Why can’t Robert Towne just write a script as good as Chinatown every time he ventures himself out there? Better yet, why didn’t he just retire after Chinatown? Looking at his filmography the only thing I’d really miss is his uncredited work on the Missouri Breaks.
So the script for Tequila Sunrise isn’t great. But it’s actually not that bad. What is that bad, however, is Towne’s direction in this film.
Tequila Sunrise features a late-80s all-star cast. Semi-retired drug dealer Mac (Mel Gibson) and his friend/pursuer Nick (Kurt Russell) vie for bragging rights, best hair, and worst sex scene with Jo Ann (Michelle Pfeiffer). Here’s a hint: they come out even in two of the above and Kurt Russell wins the third. I’m not telling which.
There are a lot of twists and turns in Tequila Sunrise, an awesomely audacious performance by Raul Julia as a cop/drug-dealer, and lots of silhouetted sunrise/set shots. None of these can save the film from playing as a farce. At least the plot is somewhat plausible, but there is one giant loose end that bugged me at the end.

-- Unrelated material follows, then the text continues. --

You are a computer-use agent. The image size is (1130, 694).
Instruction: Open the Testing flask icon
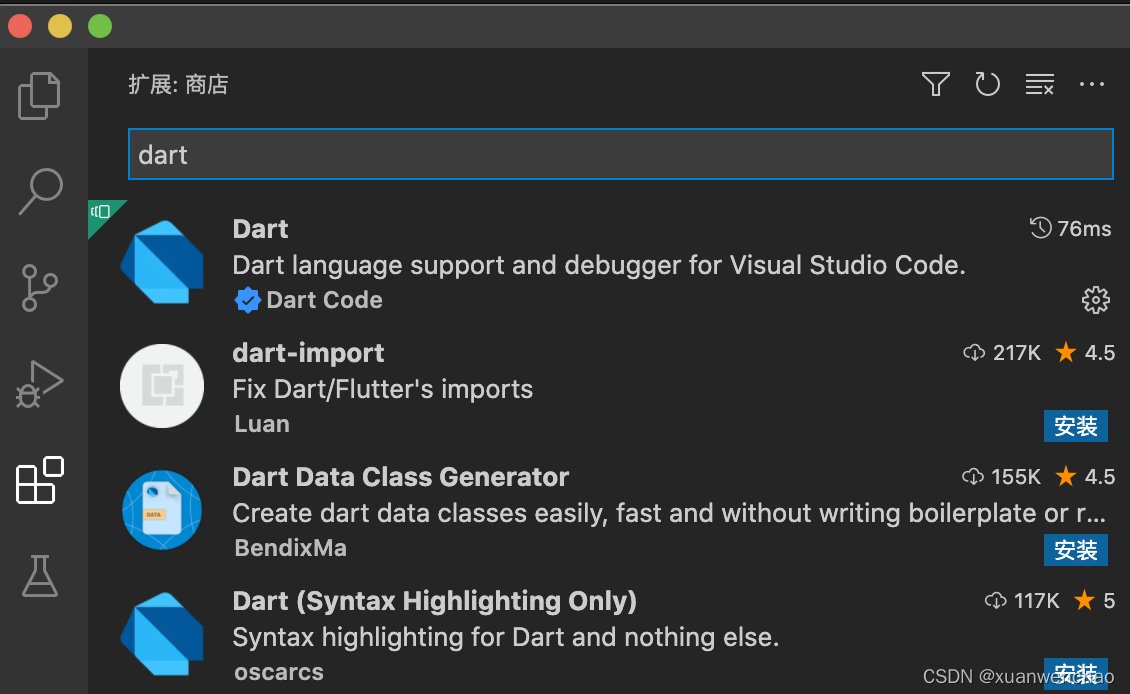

Tequila Sunrise is a film that tells its viewer this: if you own a hot-tub, occasionally slip out of your fake-American accent, and can burst out of water with the ferocity of Old Faithful, the odds that you sleep with Michelle Pfeiffer are looking pretty good.
I’m not one to concentrate on love-making scenes in films. They can be awkward to write, more awkward to shoot and direct, and equally as awkward to edit and screen. Plenty are unnecessary, some unfortunate, and others tasteful. The love scenes in Tequila Sunrise are actually partially necessary, and completely, absolutely, beyond-the-shadow-of-a-doubt ludicrous.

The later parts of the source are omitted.